Because of their fraudulent nature, pyramid schemes are illegal in the United States and many other countries around the world. The US Federal Trade Commission receives thousands of reports of pyramid schemes every year, which relevant law enforcement agencies then investigate. If MLMs were pyramid schemes, they would not be allowed to operate in the country. On the contrary, MLMs make up a multibillion-dollar industry within the American economy. Tupperware, a well-known American MLM, raised $1.3 billion in 2022.

This is not to say that MLMs cannot be predatory. Many MLM businesses require new recruits to purchase a starter pack to ‘kickstart’ their business. These packs can even include the products that they will have to sell. Then, when the members can’t sell enough to make up for how much they’ve spent, they go into debt. This is a negative potential consequence of multi-level marketing. But, as long as a business is legal and centered around an actual product or service, it doesn’t fit the definition of a pyramid scheme.


Rob (Yes)

MLMs and pyramid schemes share many similarities, making them essentially the same thing with slight differences. For starters, both benefit most from recruitment and struggle when recruitment stagnates.

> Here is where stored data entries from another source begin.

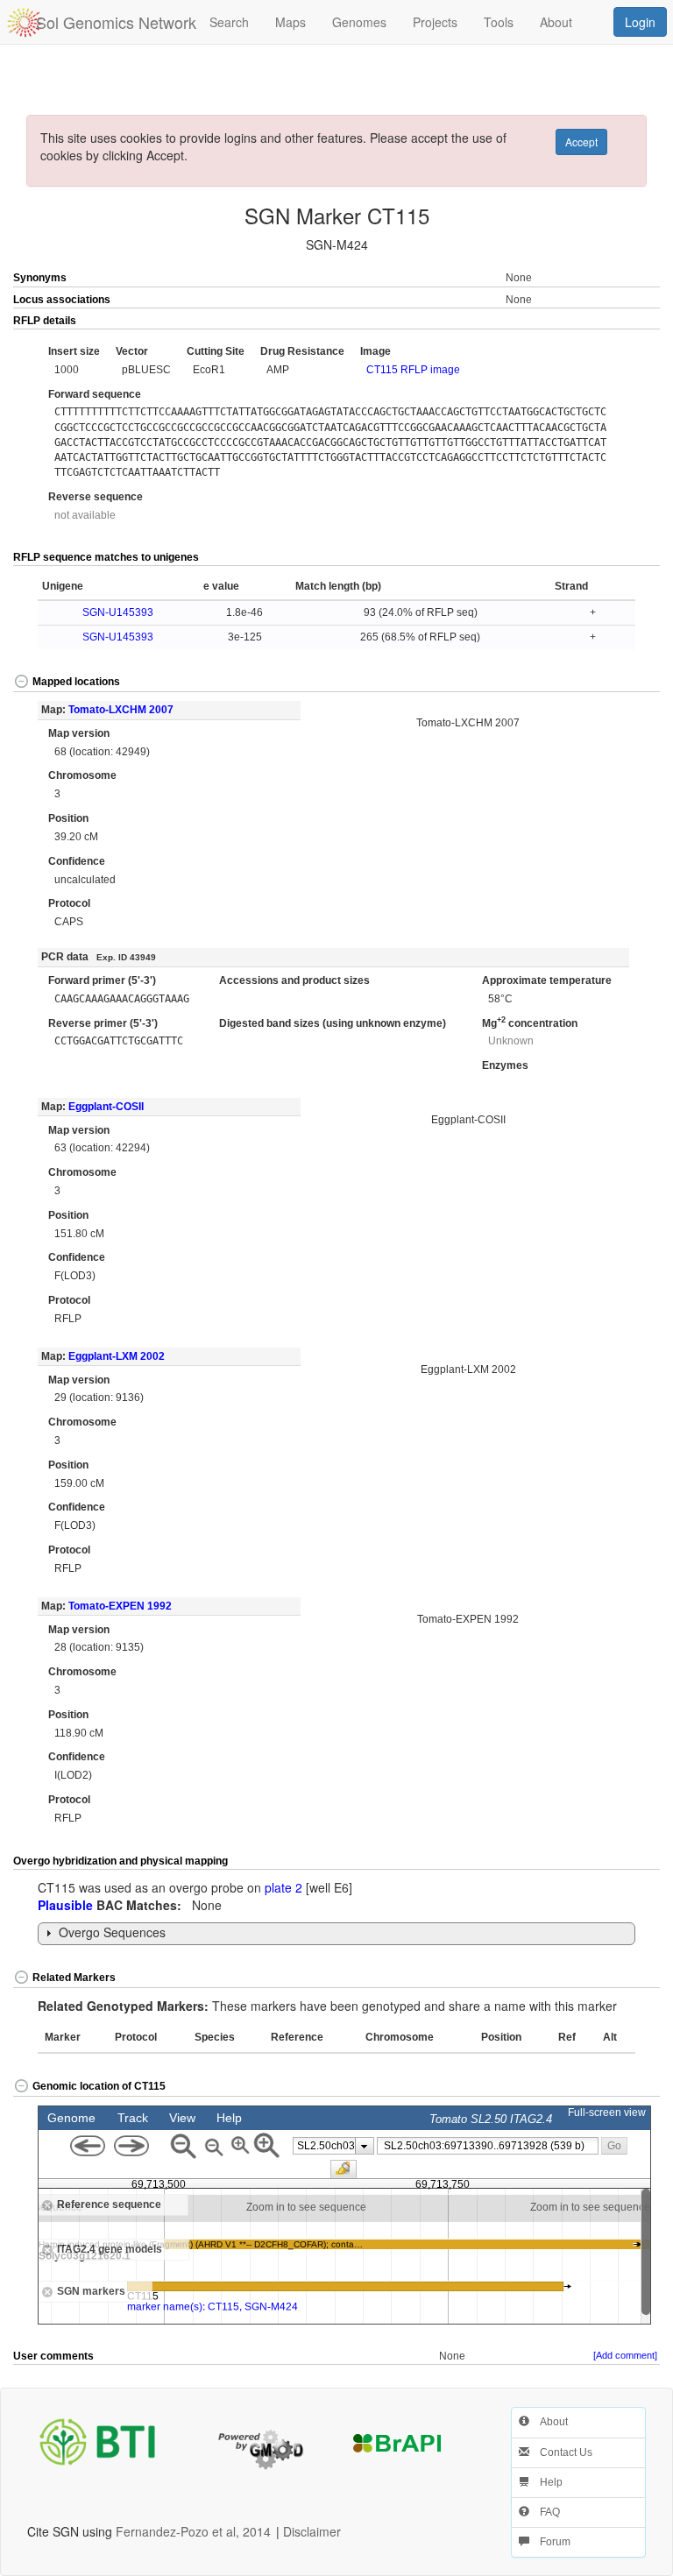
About (548, 2422)
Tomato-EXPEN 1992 (120, 1606)
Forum (549, 2542)
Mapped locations (76, 682)
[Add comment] (625, 2355)
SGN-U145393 (117, 612)
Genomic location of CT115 (99, 2086)
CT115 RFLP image (413, 370)
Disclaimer (312, 2531)
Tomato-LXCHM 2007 (121, 710)
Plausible (65, 1905)
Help (546, 2482)
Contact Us (560, 2452)
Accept (581, 141)
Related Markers (74, 1977)
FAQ (544, 2512)
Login (640, 22)
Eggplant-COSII (106, 1106)
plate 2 (283, 1887)
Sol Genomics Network (116, 22)
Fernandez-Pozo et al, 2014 (193, 2531)
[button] (627, 321)
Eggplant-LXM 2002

Even though MLMs deal with product sales, the real money is made from recruiting new participants into the business rather than by selling the actual products, making them no different from pyramid schemes. 

The structure of this business funnels most of the earnings to those at the top of the hierarchy, with the new recruits and lower-level participants earning less. In fact, research published on the FTC website shows that 99.6% of reps actually end up losing money. This anemic business model relies more on the continued initiation of new participants into the business, who all typically pay some registration fee to keep money flowing. Most MLMs make most of their revenue from internal sales and purchases from their own distributors rather than an established external customer base. This is typical with pyramid schemes where money flows within an organization without necessarily any legitimate outside sales.

Since they mostly lack an established customer base, most MLMs deal in inventory loading, where participants are pressured to purchase large quantities of the organization’s products upfront to qualify for bonuses and commissions. This gives an illusion of a thriving business, whereas, in reality, most of the participants are left with unsold inventories and financial losses. Most of them end up leaving the 'business' once they realize the unsustainable nature of it. This also explains why MLMs have a high attrition rate, with most participants typically quitting within a year. The MLM pyramid scheme is unsustainable for workers and clients, who are sometimes one and the same.